▶ [The problem]:
An exact copy of all the data is the expected answer.

(Stored records)
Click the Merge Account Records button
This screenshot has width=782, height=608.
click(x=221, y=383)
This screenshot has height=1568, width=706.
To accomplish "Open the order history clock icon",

▶ [Exercise result]:
Click the Merge Account Records button
This screenshot has width=782, height=608.
click(x=221, y=383)
This screenshot has height=1568, width=706.
To accomplish "Open the order history clock icon",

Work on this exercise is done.